• _Listed records_:

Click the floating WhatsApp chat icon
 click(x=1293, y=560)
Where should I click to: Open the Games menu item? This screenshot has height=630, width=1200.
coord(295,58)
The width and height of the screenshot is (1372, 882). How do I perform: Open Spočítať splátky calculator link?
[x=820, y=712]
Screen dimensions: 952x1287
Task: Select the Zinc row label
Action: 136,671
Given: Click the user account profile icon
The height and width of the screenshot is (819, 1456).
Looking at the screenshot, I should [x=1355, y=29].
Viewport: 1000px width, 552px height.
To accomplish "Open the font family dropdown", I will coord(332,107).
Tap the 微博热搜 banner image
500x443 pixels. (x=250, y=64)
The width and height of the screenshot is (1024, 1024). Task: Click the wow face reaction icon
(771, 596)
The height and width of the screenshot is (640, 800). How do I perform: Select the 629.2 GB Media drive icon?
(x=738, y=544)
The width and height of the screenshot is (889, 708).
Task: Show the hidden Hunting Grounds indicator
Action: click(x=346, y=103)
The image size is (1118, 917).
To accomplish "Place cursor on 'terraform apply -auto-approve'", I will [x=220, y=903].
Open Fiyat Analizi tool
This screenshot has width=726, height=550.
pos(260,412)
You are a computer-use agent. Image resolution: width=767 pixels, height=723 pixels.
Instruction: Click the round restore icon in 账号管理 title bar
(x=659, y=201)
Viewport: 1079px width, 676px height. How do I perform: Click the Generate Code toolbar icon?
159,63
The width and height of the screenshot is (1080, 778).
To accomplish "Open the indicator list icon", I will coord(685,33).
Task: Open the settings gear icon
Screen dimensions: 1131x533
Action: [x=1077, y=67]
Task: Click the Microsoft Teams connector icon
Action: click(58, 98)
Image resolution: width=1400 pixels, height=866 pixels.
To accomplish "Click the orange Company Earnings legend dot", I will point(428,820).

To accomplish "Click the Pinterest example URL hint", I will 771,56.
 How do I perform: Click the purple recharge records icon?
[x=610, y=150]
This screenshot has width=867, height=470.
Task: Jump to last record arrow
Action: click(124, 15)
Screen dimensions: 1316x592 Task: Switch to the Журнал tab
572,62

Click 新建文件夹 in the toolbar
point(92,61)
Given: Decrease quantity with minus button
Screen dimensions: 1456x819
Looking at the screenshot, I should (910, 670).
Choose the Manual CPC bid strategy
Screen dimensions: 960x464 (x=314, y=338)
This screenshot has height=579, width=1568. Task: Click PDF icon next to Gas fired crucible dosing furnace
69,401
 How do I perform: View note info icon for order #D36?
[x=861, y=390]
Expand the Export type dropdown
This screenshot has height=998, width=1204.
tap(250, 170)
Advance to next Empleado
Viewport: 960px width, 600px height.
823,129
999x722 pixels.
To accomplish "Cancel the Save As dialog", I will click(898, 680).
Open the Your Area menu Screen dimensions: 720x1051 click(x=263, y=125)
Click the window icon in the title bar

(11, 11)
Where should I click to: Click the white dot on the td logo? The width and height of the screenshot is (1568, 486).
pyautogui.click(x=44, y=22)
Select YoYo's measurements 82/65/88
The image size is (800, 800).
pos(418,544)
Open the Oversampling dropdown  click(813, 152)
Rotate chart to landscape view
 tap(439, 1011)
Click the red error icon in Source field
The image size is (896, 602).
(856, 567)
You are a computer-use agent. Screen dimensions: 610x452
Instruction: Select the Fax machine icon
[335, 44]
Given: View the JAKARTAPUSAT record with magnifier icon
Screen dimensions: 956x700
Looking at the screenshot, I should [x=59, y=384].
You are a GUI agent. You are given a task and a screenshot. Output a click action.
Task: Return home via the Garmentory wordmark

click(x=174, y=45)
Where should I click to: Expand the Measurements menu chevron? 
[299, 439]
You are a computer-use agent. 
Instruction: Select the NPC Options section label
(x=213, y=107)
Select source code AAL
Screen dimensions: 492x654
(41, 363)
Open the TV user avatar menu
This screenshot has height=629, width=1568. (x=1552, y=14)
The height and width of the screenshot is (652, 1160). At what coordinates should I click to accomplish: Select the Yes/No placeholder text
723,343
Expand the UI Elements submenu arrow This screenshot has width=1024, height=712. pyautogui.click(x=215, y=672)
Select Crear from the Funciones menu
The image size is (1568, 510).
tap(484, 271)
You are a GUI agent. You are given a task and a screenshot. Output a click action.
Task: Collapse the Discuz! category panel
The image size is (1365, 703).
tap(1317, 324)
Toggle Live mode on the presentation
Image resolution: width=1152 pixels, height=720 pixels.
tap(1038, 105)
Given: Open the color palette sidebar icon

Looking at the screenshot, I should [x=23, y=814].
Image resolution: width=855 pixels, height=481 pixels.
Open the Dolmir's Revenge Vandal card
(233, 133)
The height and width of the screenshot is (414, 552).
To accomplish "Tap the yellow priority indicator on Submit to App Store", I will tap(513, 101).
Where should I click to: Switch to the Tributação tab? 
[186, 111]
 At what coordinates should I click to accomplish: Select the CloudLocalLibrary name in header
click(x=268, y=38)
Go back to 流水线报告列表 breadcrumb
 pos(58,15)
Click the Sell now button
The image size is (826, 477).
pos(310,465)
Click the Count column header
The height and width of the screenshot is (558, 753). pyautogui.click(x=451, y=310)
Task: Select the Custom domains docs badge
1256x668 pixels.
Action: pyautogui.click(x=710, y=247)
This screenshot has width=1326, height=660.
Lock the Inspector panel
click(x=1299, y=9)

• _Work instructions_: Please give an exact copy of the entries above, from the line with "This screenshot has width=726, height=550." down to the line with "Task: Open the settings gear icon", inclusive, and nothing else.

• _Exercise solution_:
This screenshot has width=726, height=550.
pos(260,412)
You are a computer-use agent. Image resolution: width=767 pixels, height=723 pixels.
Instruction: Click the round restore icon in 账号管理 title bar
(x=659, y=201)
Viewport: 1079px width, 676px height. How do I perform: Click the Generate Code toolbar icon?
159,63
The width and height of the screenshot is (1080, 778).
To accomplish "Open the indicator list icon", I will coord(685,33).
Task: Open the settings gear icon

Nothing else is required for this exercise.